İnsanlık ve dünya tarihi açısından en büyük çevre tehdidi olan sera gazları emisyonunu kontrol altına almak için 1997 yılında Japonya’da imza altına alınarak, 2005’de resmen yürürlüğe giren çevrenin korunmasını evrensel hükümler altına alan Kyoto Sözleşmesi yukarıda bahsettiğimiz bilinç dönüşümü açısından oldukça önemlidir. Bu sözleşmeyi 140 önemli ülke imza altına almış olup, bunun yanında Amerika ve Avusturalya gibi büyük ülkeler onaylamamıştır. Bu sözleşme dünyanın ısınmasına yol açan gazların emisyonunu sınırlardırmak zorunda bırakıyor, küresel iklim değişikliklerini önlenmeye çalışılıyor.
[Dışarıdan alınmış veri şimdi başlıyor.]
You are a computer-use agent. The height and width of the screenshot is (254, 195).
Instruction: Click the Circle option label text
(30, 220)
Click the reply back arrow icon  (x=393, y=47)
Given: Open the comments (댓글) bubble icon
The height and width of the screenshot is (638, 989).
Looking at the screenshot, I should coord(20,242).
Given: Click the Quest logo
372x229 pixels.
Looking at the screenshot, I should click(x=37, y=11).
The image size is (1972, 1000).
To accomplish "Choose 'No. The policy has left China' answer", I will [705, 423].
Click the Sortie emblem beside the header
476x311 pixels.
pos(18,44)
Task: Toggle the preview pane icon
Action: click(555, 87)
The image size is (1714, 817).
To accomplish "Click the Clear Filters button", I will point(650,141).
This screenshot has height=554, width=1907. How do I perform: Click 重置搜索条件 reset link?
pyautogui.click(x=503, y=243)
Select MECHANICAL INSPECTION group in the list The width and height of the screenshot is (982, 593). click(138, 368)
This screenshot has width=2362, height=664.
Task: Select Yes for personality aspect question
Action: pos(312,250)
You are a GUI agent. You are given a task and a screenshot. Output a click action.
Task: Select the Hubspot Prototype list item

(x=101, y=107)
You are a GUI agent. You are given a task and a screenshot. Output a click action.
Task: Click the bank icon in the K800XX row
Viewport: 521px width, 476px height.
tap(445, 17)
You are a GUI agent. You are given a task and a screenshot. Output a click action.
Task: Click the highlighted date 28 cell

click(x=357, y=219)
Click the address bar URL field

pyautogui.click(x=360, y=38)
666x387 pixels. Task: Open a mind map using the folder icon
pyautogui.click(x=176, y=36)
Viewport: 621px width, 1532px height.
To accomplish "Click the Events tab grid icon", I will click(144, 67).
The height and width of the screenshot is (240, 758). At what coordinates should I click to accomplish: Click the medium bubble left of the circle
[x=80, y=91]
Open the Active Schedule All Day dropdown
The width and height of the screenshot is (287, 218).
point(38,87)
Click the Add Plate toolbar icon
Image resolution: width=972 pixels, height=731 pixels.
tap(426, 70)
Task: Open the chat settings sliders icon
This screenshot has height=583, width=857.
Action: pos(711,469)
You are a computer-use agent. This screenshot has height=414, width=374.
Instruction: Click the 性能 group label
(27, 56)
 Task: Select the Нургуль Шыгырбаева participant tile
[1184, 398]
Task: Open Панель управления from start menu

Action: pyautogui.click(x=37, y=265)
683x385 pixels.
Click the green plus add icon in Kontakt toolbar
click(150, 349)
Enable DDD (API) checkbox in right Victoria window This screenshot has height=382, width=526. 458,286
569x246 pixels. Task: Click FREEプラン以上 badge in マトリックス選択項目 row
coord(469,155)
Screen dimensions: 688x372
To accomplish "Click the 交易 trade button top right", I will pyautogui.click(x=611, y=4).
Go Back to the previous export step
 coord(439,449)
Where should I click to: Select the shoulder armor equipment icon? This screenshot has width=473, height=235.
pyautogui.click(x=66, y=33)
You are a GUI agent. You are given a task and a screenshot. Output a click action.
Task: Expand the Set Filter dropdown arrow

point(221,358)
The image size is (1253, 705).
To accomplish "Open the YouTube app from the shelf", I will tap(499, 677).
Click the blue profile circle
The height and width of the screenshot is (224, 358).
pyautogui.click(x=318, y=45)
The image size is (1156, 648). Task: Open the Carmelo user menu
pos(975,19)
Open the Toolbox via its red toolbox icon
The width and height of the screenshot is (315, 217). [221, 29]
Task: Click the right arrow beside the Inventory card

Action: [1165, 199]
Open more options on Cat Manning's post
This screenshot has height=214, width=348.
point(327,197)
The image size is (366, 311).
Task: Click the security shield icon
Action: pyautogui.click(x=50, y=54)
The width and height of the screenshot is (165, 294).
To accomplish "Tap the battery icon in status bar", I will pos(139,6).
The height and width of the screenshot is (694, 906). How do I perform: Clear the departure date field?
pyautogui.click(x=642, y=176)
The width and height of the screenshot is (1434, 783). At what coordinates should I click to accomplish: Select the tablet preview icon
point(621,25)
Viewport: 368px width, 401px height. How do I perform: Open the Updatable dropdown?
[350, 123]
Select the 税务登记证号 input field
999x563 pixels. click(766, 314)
Ancak Türkiye, Kyoto Sözleşmesi’nin imzalandığı vakitlerde Çerçeve Sözleşmesi’ni imzalamadığı için bu sözleşmeyi ne imzalamış, ne de onay vermiş sayılmamaktadır. Bu konuda iklim değişikliği konusunda çevreci grup ve bireylerin bir takım kampanya ve girişimleri devam etmektedir. Türkiye’nin sözleşmeyi imzalamamasındaki en önemli nedenlerden biri kamuoyuna yapılan açıklamalara göre çevre tahribatının en az yapıldığı ülkelerin, en fazla mağdur ülke durumuna düşürülmesi nedeni ile onay verilmemektedir.
İnsanın doğaya karşı takındığı bu alabildiğine pervasız tavrın onun yaşadığı dünyayı algılayışı daha doğrusu algılayamaması ile yakından ilintili olduğu kanaatindeyiz. Çocuklarımızdan ödünç aldığımız bir dünyada, yaşadığımız ve her an kirletmekte olduğumuz toprakta yetişen gıdalarla besleniyor, sularla yıkanıyor, havayı soluyoruz.
Daha ötesi hiç hakkımız olmadığı halde öfkemize, yıkıcı faaliyetlerimize, çılgınlığımıza beraber yaşadığımız on milyonlarca türü kurban ediyoruz. Üzerinde yetiştiğimiz dünya yine bizim eylemlerimizin bir sonucu olarak hızla ölmekte ve bir çöp yığını haline dönmektedir.. İçinde uygun gıdaların bulunduğu ortama bir miktar bakteri bırakıldığında bu bakterilerin başlangıçta hızla çoğaldığı bir süre sonra da ortamdaki besin maddelerinin azalmaya başlamasıyla başlangıçtaki hızlı çoğalmasının yavaşlayıp durduğu ardından da ortamda biriken artık maddelerin etkisi ile ölümlerin meydana geldiği gözlenmiştir.
Kutsal kitapların, dünyanın ve diğer tüm canlıların efendisi diye nitelendirdiği insan; eğer tek hücreli bakterilerin yaşam döngüsüne benzer biçimde bir gün kendi atıkları içinde boğulacaksa, bu onun doğaya ve dünyaya karşı var olan algısının ve bilinç düzeyinin bir tek hücreli mikroorganizmadan farklı olmadığının en büyük kanıtı olacaktır.